Re:Shifting and Rotating bits in Pascal


On 21 Dec 1996 18:10:06 GMT,  "Vinson ABS"

Quote
<illus...@singnet.com.sg> wrote:
>> From: Daniel Jette <bm...@FreeNet.Carleton.CA>
>> Newsgroups: comp.lang.pascal.misc
>> Subject: Shifting and Rotating bits in Pascal
>> Date: Wednesday, November 27, 1996 1:34 PM

>> Could someone tell me how to rotate the bits of a number in pascal? How
>do you
>> shift bits?

>[Shifting]

>temp := temp shl 1;  { ie to shift temp 1 bit to the left - this is same as
>temp x 2 except its tenfold faster}
>temp := temp shr 1;  { ie to shift temp 1 bit to the right - this is same
>as temp div 2 except its tenfold faster}

Not quite.  "SHR 1" is NOT the same as "DIV 2".  SHR shifts zero
bits into the most-significant position, while DIV preserves the
sign of the original number.  The DIV equivalent shift in
assembler is usually listed as "arithmetic shift right", which
shifts everything right while replicating the sign bit.

There is usually no comparable ASR shift in Pascal.

Of course if Temp is a word, then the value is always positive
which would then have SHR 1 and DIV 2 yielding similar results.

Quote

>[Rotating]

>asm
>   mov ax,temp  { rotate temp right once }
>   ror ax,1
>   mov temp,ax  
>end;

in 80x86 assembler you could simply use "ror [temp],1"

in Pascal  Temp := (Temp shr 1) + (temp shl 15)

If your version of Pascal doesn't support shr/shl, then it
becomes a little more difficult as you have to remove the
replicated sign if the number was negative.

Quote

>asm
>   mov ax,temp  { rotate temp left once }
>   rol ax,1
>   mov temp,ax
>end;

in 80x96 assembler you could simply use "rol [temp],1"

in Pascal  Temp := (Temp shl 1) + (temp shr 15)
       or  Temp := Temp * 2 + Ord(Temp < 0)

If Temp is a word, then Temp * 2 + Ord(Temp > 32767)

Quote

>---------
>From Vinson ABS, Singapore.

--
I have moved:
email: rdon...@southeast.net
http://users.southeast.net/~rdonais/index.html
ftp://users.southeast.net/~rdonais/00index.txt

Re:Shifting and Rotating bits in Pascal


Quote
> R.E.Donais <rdon...@southeast.net> wrote in article

<32c1a0f4.7384...@news.southeast.net>...
Quote

> Not quite.  "SHR 1" is NOT the same as "DIV 2".  SHR shifts zero
> bits into the most-significant position, while DIV preserves the
> sign of the original number.  The DIV equivalent shift in
> assembler is usually listed as "arithmetic shift right", which
> shifts everything right while replicating the sign bit.

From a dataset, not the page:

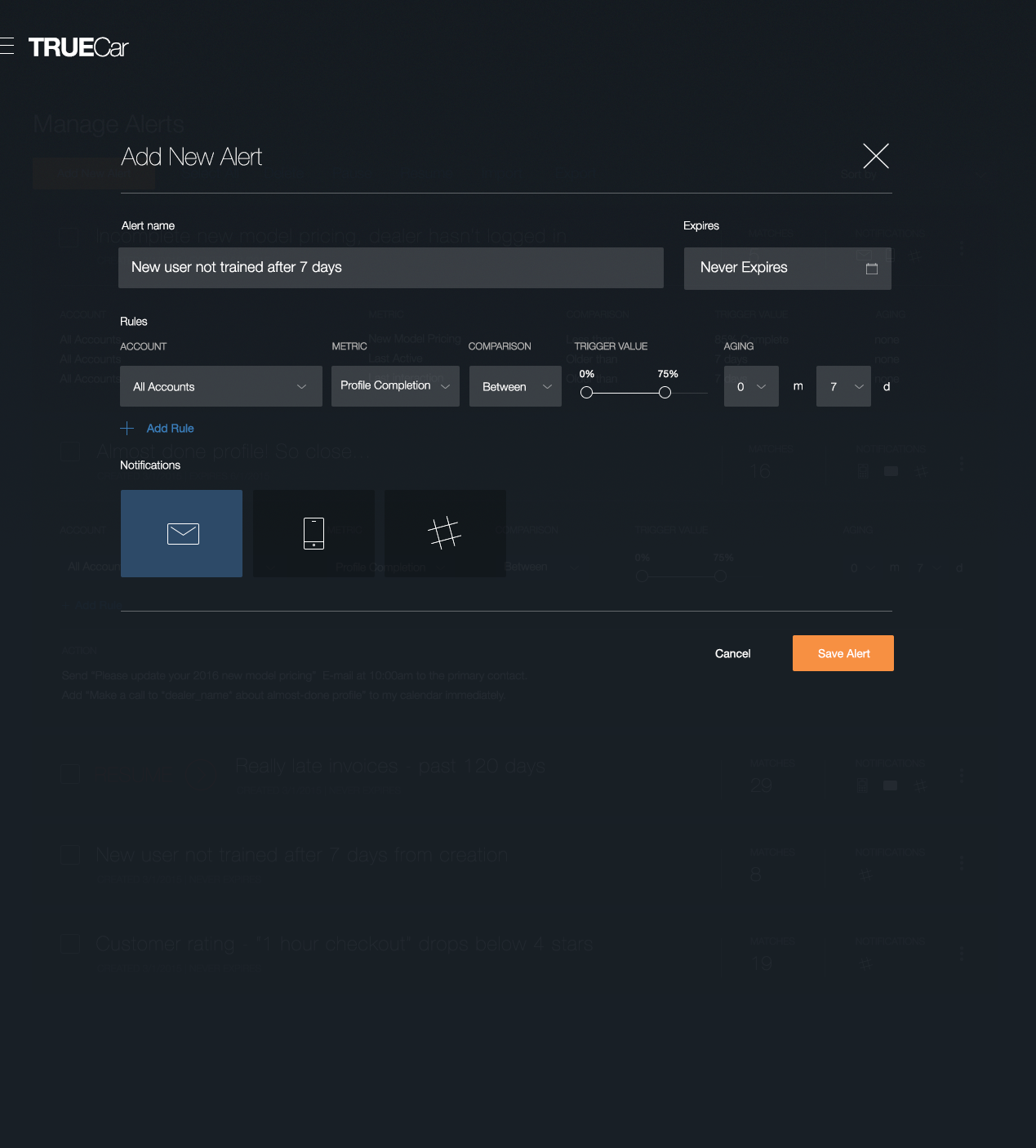Viewport: 1036px width, 1148px height.
Task: Expand the Between comparison dropdown
Action: click(514, 386)
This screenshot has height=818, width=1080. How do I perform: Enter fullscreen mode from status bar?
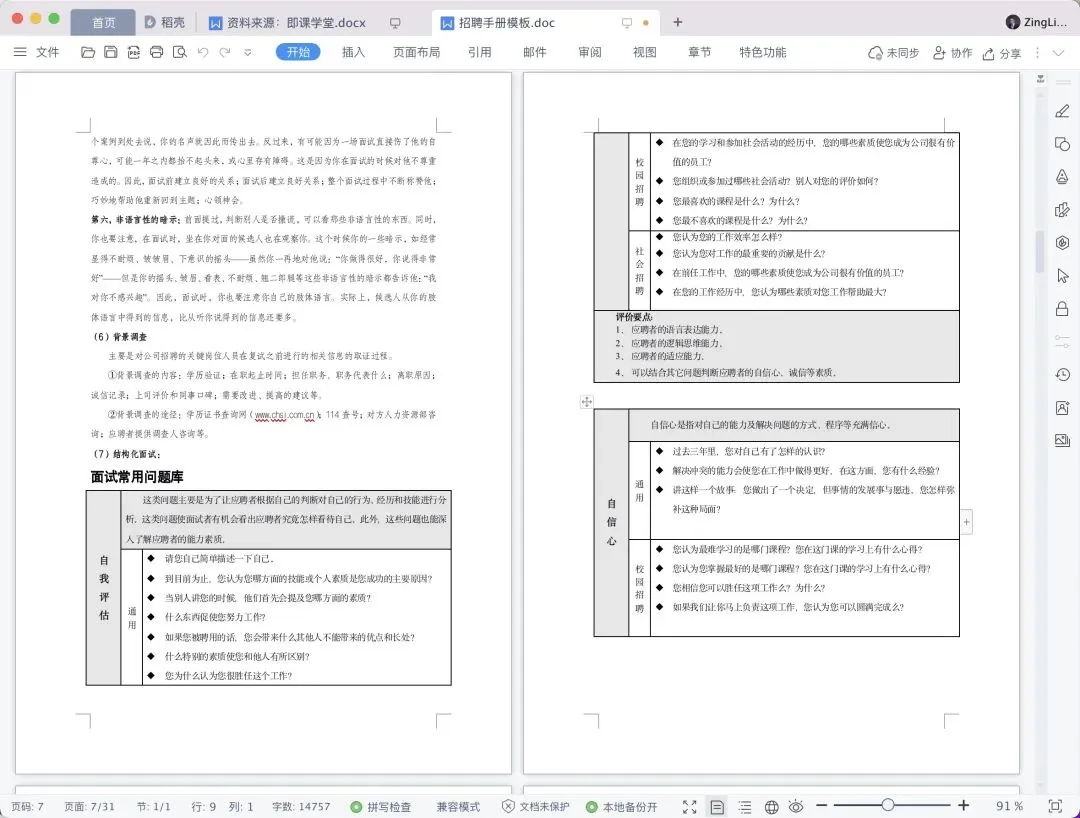(x=689, y=806)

> There is usually no comparable ASR shift in Pascal.

> Of course if Temp is a word, then the value is always positive
> which would then have SHR 1 and DIV 2 yielding similar results.

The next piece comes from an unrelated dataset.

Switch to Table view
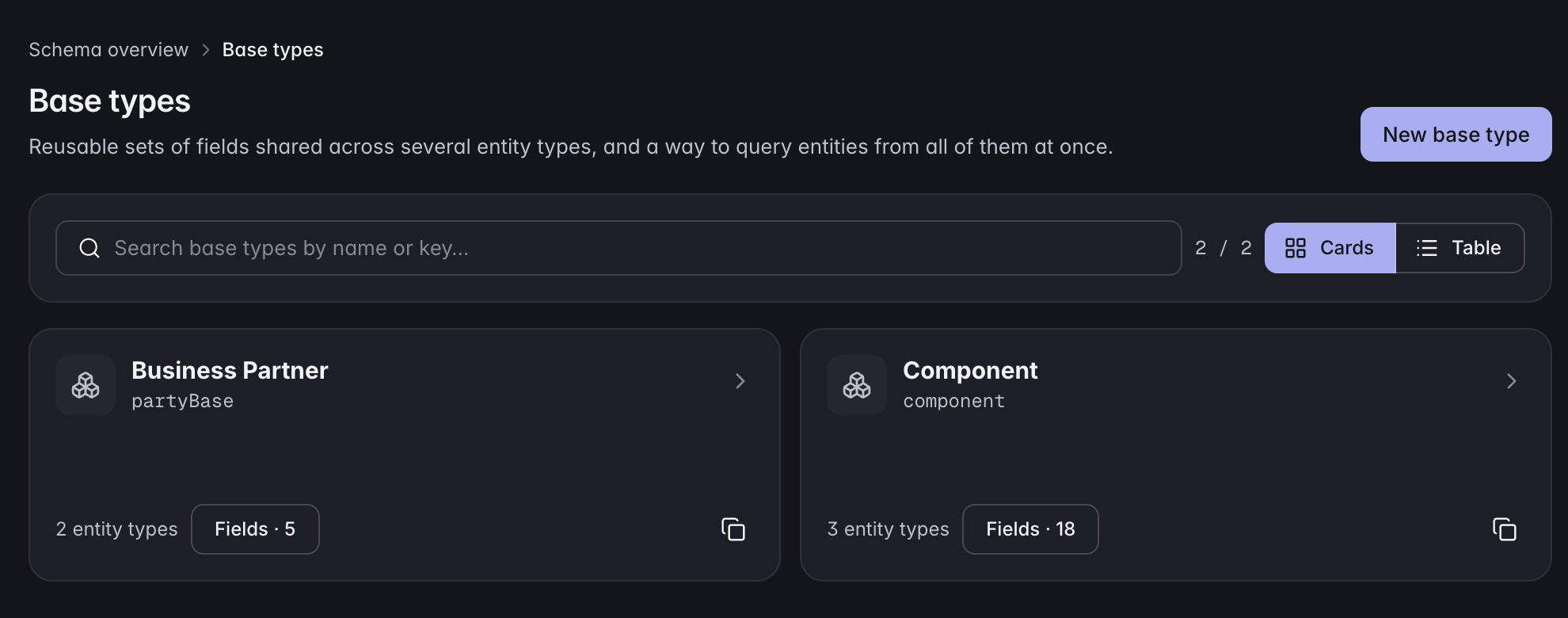Viewport: 1568px width, 618px height. pyautogui.click(x=1460, y=248)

thank you for pointing out the fact I've missed out.
i see one side of the coin and neglect the other. (actually, I never do
this with signed numbers before.)

SHR 1 is equal to DIV 2 when only when the operand is an unsigned. ie byte,
word, dword. also, this kind of operations should only occurs in areas
where speed is most critical. eg update graphics screen.... I think this is
called Base-2 mathematic. Heavy-weight ASM instructions like MUL,IMUL, IDIV
and DIV take up a lot of time to execute. Base-2 maths is very much faster
because it require only shifting.

Let's take a graphics function as example.
This is an unoptimized Mode 13h "PutPixel" function.

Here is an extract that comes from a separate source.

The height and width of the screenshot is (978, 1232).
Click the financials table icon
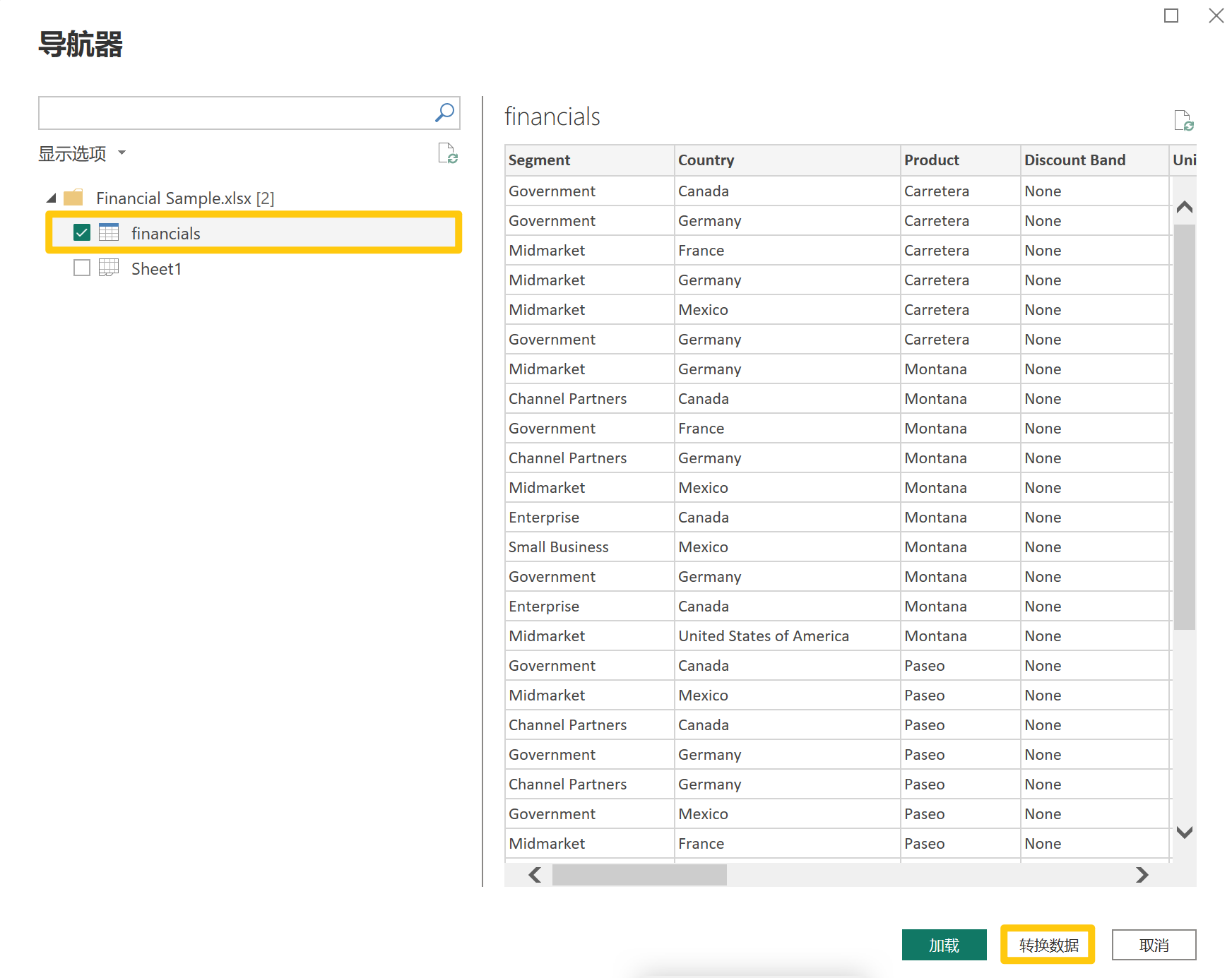click(x=109, y=232)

Procedure PutPixel(X,Y : integer; Color : byte);
Begin
   Mem[$A000:(Y *  320) + X] := Color;  { unoptimized method }
End;

This is an optimized version of above.

Procedure PutPixel(X,Y : integer; Color : byte);
Begin
   Mem[$A000:(y shl 8) + (y shl 6) + x] := Color;  { compute address using
Base-2 }
End;

The end-result is the same but the optimized version is at least 2 times
faster than the first.

 Here's how to do Base-2 maths.

1.)  convert the multiplier into binary digits. (in above eg, 320 =
101000000b)
2.)  you see that bit 6 and bit 8 are set. (counting from
0.1.2.3.4.5.*6*.7.*8*...)
3.)  the formula is just (Y shl 8) + (Y shl 6) = 320 x Y.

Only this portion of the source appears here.